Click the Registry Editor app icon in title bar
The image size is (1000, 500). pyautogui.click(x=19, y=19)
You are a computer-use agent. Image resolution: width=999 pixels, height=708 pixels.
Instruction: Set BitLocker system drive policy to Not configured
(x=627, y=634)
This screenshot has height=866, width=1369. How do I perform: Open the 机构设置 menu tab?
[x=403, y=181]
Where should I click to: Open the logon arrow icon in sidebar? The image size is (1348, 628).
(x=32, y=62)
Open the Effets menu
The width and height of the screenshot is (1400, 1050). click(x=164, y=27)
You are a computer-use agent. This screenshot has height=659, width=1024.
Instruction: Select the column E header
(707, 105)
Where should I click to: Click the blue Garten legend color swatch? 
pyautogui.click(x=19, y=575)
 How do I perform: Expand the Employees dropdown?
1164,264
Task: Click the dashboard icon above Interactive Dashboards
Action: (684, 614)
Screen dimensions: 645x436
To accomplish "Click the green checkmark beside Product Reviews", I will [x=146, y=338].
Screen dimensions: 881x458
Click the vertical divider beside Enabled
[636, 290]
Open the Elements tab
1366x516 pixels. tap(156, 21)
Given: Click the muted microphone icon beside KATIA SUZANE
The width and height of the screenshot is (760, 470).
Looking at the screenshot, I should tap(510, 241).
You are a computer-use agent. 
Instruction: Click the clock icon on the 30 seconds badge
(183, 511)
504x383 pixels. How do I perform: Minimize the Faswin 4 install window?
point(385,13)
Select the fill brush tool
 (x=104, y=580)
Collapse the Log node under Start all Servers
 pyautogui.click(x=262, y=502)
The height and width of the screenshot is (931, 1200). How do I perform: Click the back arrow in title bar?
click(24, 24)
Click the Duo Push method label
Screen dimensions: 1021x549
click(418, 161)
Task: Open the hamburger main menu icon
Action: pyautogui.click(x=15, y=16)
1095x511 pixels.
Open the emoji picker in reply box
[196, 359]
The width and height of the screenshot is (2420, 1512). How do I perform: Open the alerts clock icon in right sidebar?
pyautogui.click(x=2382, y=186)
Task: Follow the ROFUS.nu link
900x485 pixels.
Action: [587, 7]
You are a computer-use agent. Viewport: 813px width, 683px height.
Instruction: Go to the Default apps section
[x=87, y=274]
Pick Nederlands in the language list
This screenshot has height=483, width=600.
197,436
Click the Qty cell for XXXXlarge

□ □ □ □

Transcribe every record verbatim.

Response to this exercise.
Click the Registry Editor app icon in title bar
The image size is (1000, 500). pyautogui.click(x=19, y=19)
You are a computer-use agent. Image resolution: width=999 pixels, height=708 pixels.
Instruction: Set BitLocker system drive policy to Not configured
(x=627, y=634)
This screenshot has height=866, width=1369. How do I perform: Open the 机构设置 menu tab?
[x=403, y=181]
Where should I click to: Open the logon arrow icon in sidebar? The image size is (1348, 628).
(x=32, y=62)
Open the Effets menu
The width and height of the screenshot is (1400, 1050). click(x=164, y=27)
You are a computer-use agent. This screenshot has height=659, width=1024.
Instruction: Select the column E header
(707, 105)
Where should I click to: Click the blue Garten legend color swatch? 
pyautogui.click(x=19, y=575)
 How do I perform: Expand the Employees dropdown?
1164,264
Task: Click the dashboard icon above Interactive Dashboards
Action: (684, 614)
Screen dimensions: 645x436
To accomplish "Click the green checkmark beside Product Reviews", I will [x=146, y=338].
Screen dimensions: 881x458
Click the vertical divider beside Enabled
[636, 290]
Open the Elements tab
1366x516 pixels. tap(156, 21)
Given: Click the muted microphone icon beside KATIA SUZANE
The width and height of the screenshot is (760, 470).
Looking at the screenshot, I should tap(510, 241).
You are a computer-use agent. 
Instruction: Click the clock icon on the 30 seconds badge
(183, 511)
504x383 pixels. How do I perform: Minimize the Faswin 4 install window?
point(385,13)
Select the fill brush tool
 (x=104, y=580)
Collapse the Log node under Start all Servers
 pyautogui.click(x=262, y=502)
The height and width of the screenshot is (931, 1200). How do I perform: Click the back arrow in title bar?
click(24, 24)
Click the Duo Push method label
Screen dimensions: 1021x549
click(418, 161)
Task: Open the hamburger main menu icon
Action: pyautogui.click(x=15, y=16)
1095x511 pixels.
Open the emoji picker in reply box
[196, 359]
The width and height of the screenshot is (2420, 1512). How do I perform: Open the alerts clock icon in right sidebar?
pyautogui.click(x=2382, y=186)
Task: Follow the ROFUS.nu link
900x485 pixels.
Action: [587, 7]
You are a computer-use agent. Viewport: 813px width, 683px height.
Instruction: Go to the Default apps section
[x=87, y=274]
Pick Nederlands in the language list
This screenshot has height=483, width=600.
197,436
Click the Qty cell for XXXXlarge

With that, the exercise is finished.